Alas, because I am a bum with pretty much no income, the above "if" is wishful thinking. Instead I had to settle for a daily deal for an online printing service at about a third of the price of a traditional book. After all, beggars can't be choosers. I've printed this way on a couple of prior occasions, and I was aware that the layout software offered by these online services is pretty limited, the text is basic, and that the prints come out nearly 1/2 stop darker. I processed all images to optimise the workflow taking into account these software limitations. The pedantic pixel management that this required took a hell of a lot of time. Then I uploaded the processed photos to discover that the software has been "updated" to even shittier functionality. I swore a lot and proceeded to work around this mess.
How to make the most of the deficient online book printing services after the jump:
So what are the limitations (and workarounds)?

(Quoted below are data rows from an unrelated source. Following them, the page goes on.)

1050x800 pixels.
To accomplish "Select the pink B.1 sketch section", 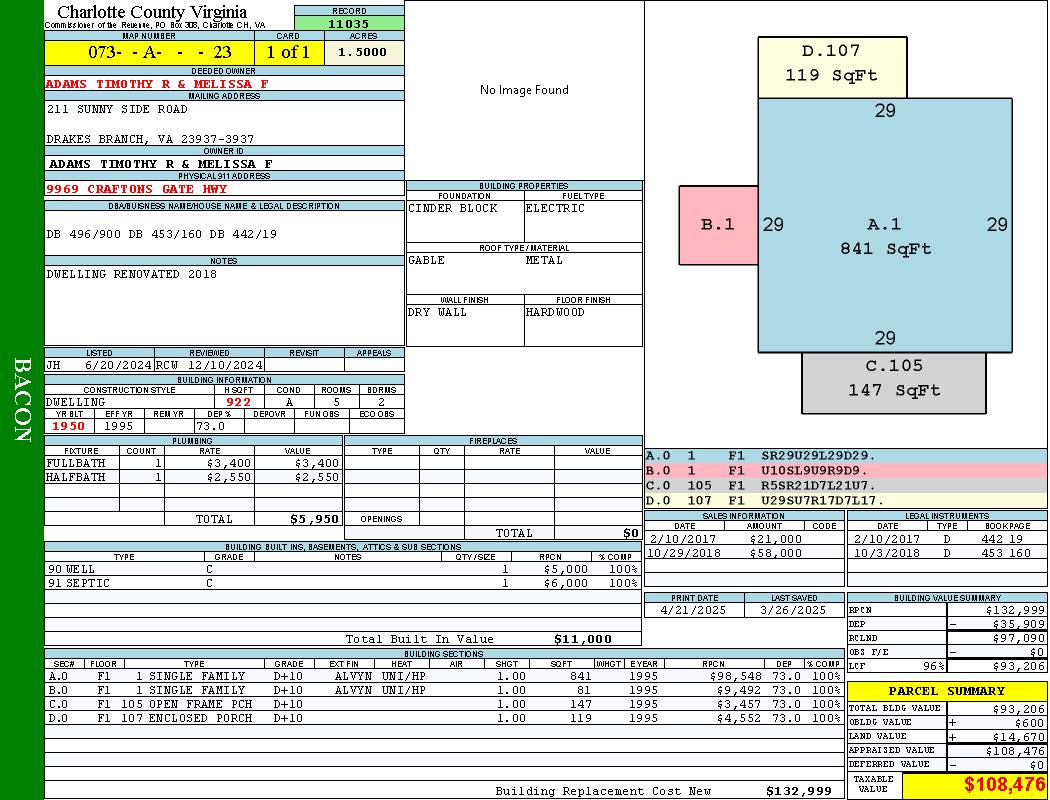I will click(717, 225).
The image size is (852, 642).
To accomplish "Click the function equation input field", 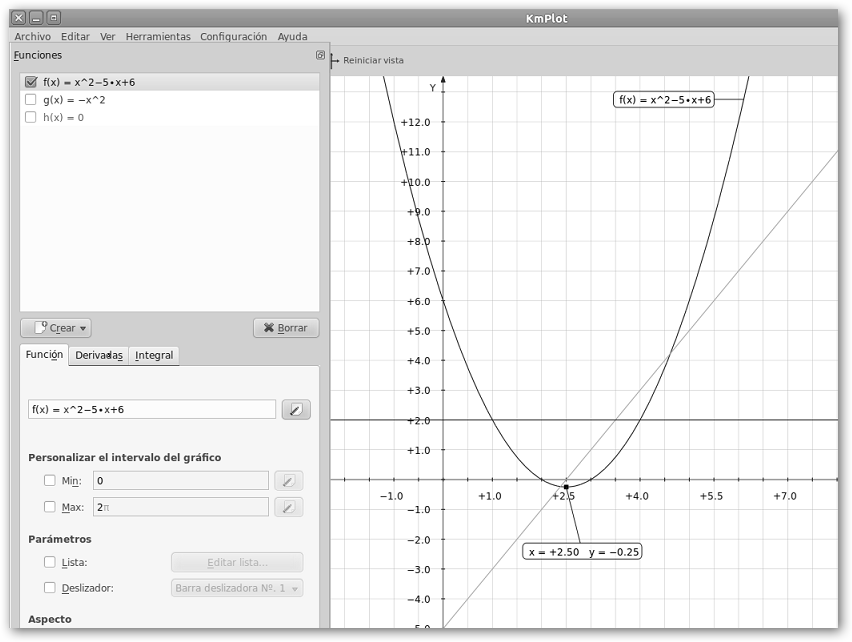I will (152, 409).
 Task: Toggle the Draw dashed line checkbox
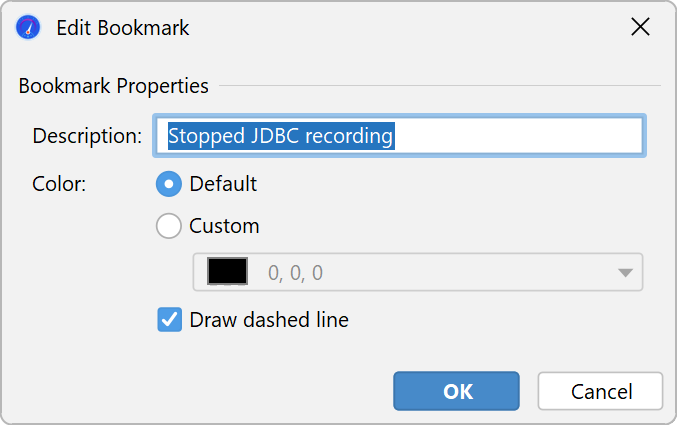tap(170, 320)
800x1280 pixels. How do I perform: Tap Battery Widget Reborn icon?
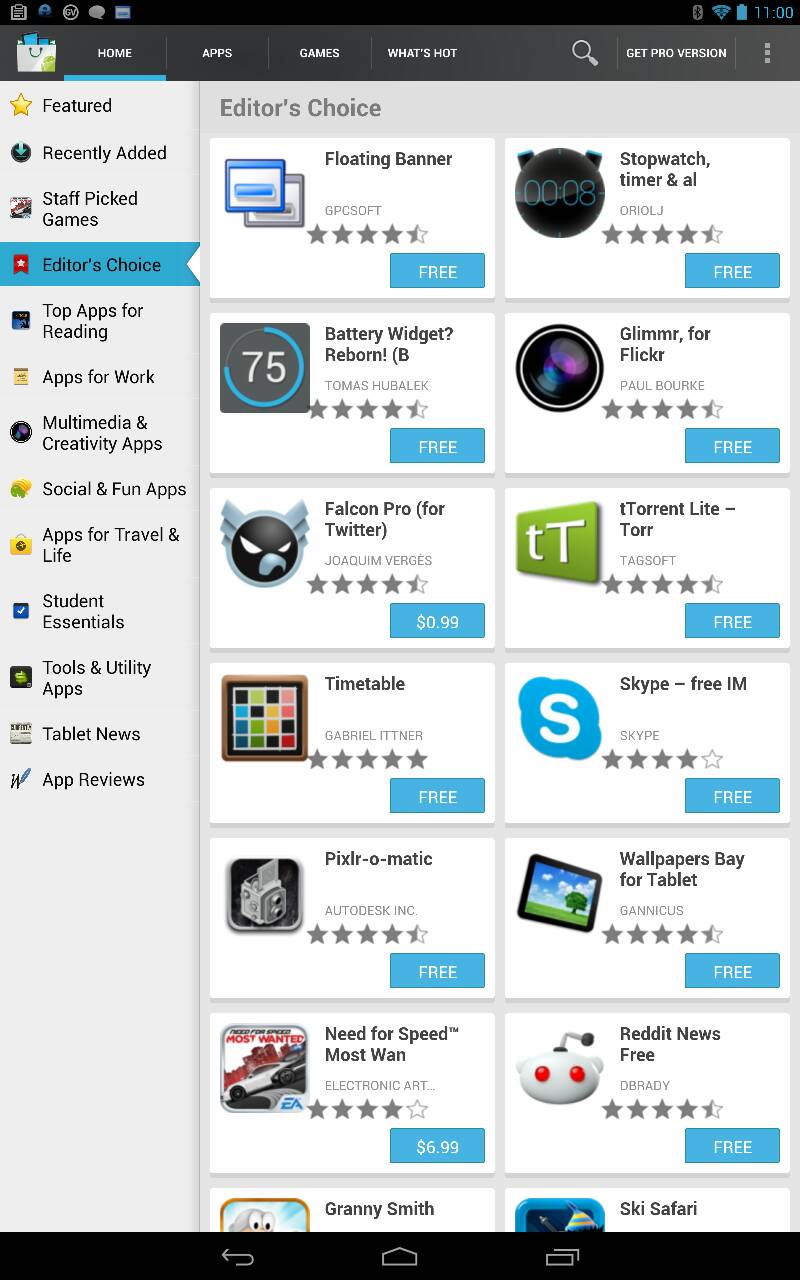pos(265,369)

- There is no way to accurately resize your images. There are no rulers, no % scaling (the latter had been an option previously). Each subsequent image you select from your library is automatically dropped into the centre of the right page and is scaled down by an unspecified factor. It's pretty much impossible to then resize the images to exact measurements. I uploaded all my image files into the online software at their exact print size and resolution (300dpi). However the software completely ignored those metrics and generously upsized the photos to what would have been as low as 150dpi, which isn't good enough for photo printing.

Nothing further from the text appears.